Dari Little India, kami jalan kaki lagi 4 km menuju Queen Street Terminal, dekat Bugis Junction. Bakar kalori habis makan.
Di terminal itu, beli tiket bas tujuan Johor Baru, perbatasan darat Singapura-Malaysia. Naik bas lebih murah daripada naik pesawat, namun agak sulit di imigrasinya.
So, YourSingapore adalah tagline pariwisata Singapura. Tepat sekali. Singapura menjadi milik kamu yang memang berkantong tebal. Kami tak betah. #TurisKere
Dah, itu aja.[]
Writer: Makmur Dimila
Berjalanlah… dan ceritakan pengalamanmu 🙂
Duhhh, aku belom dapat cap paspor kesana, abisnya temen2 kalau diajak kesana pada gak mau..krna udah pernah…mau nyolo belum ada nyali. Nice info gan…
Harus segera Mbak Mia, pergi solo aja.
Kata kawan2 yg sudah sering ke LN, kalau sudah dapat cap Singapore akan lebih mudah masuk negara lain. Semoga mereka salah! Haha.
Makasih Mbak. 😀
komplit ya singapur, ada indianya, pecinanya, melayunya wkwkwk
Iya Mas. Destinasi menarik untuk belajar multikultural ya. 😀
eeeeeeerrrrrr belum ke singapore.. 🙁
bagi tahu share dana laaah
Hihi.
Insyaallah Bro ntar kita share khusus, yang pastinya kita main smart budgeting ke SG. 😀
Sukanya dengan Singapura itu ya karena serba teratur dan relatif aman plus nyaman kemana-mana. Tapi mahalnya itu bikin ngga betah lama-lama di sana. Beberapa kali malah nginepnya di Batam dan Johor Bahru?.

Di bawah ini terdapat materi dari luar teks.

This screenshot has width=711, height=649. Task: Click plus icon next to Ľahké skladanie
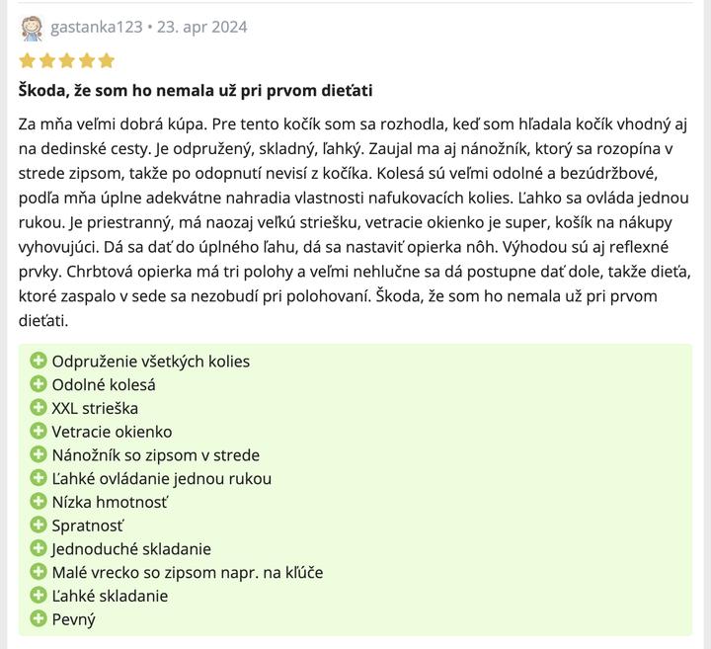(x=39, y=596)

Iya enaknya di SG teratur dan nyaman, tapi mahalnya minta ampun.
Syukurnya kami sempat nginap di Changi dan ini recommended! 😀
Jaman dulu saya juga pernah tidur di Changi airport mas…..malahan lebih nyaman daripada tidur di kamar kos hahahahahaha. Udah lama banget saya gak ke Singapore lagi, padahal dulu hampir 2 minggu sekali bolak balik ke sana, tapi kerjaan…..bukan liburan 🙂
Kalau kerja seharusnya bisa langsung ke hotel ya, ini malah rebah2an dulu di Changi saking enaknya. 😀
Haha, lebih nyaman dari kosan ya, betul itu Mas.

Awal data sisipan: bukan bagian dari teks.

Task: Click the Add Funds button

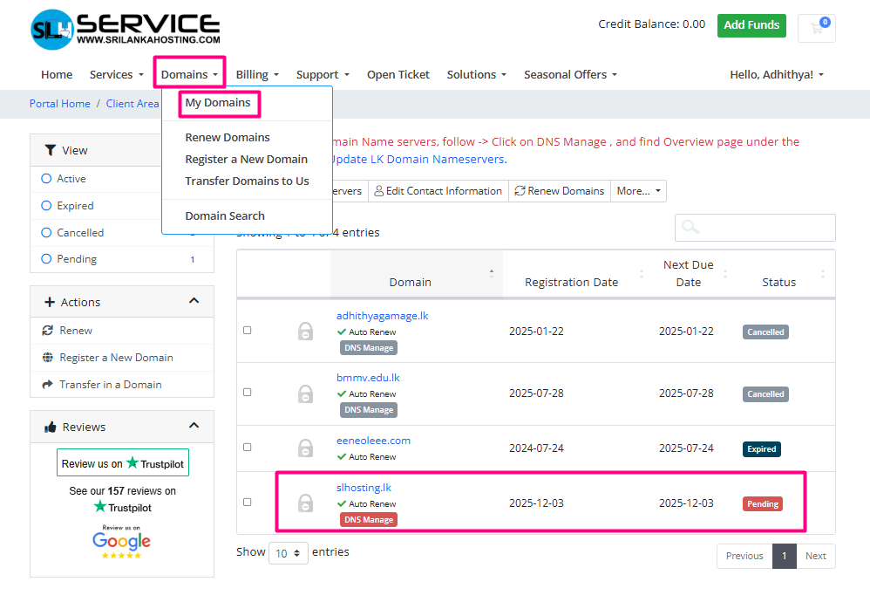Action: (x=751, y=25)
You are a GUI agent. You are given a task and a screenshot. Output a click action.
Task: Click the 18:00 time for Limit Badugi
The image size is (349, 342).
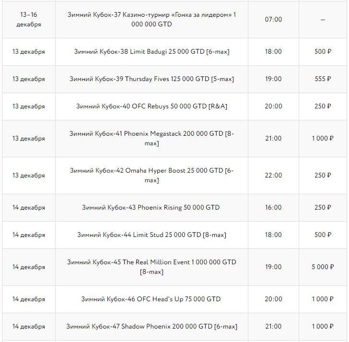[x=273, y=51]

masnya malem pertama tidur di changi, bagi tau isi apa tuh di form kedatangan, untuk adress in singapore nya? pas keluar check in tak ditanya kah?
Halo Mas,
Kami nginapnya masih di antara area kedatangan dan transit. Paginya baru keluar menuju keberangkatan. Disinilah isi form itu; untuk alamat, sebaiknya tulis aja nama kenalan di SG jika ada. Tapi kami cuma sehari, jadi cukup katakan, hanya sehari (transit) di SG dan besoknya ke destinasi lain.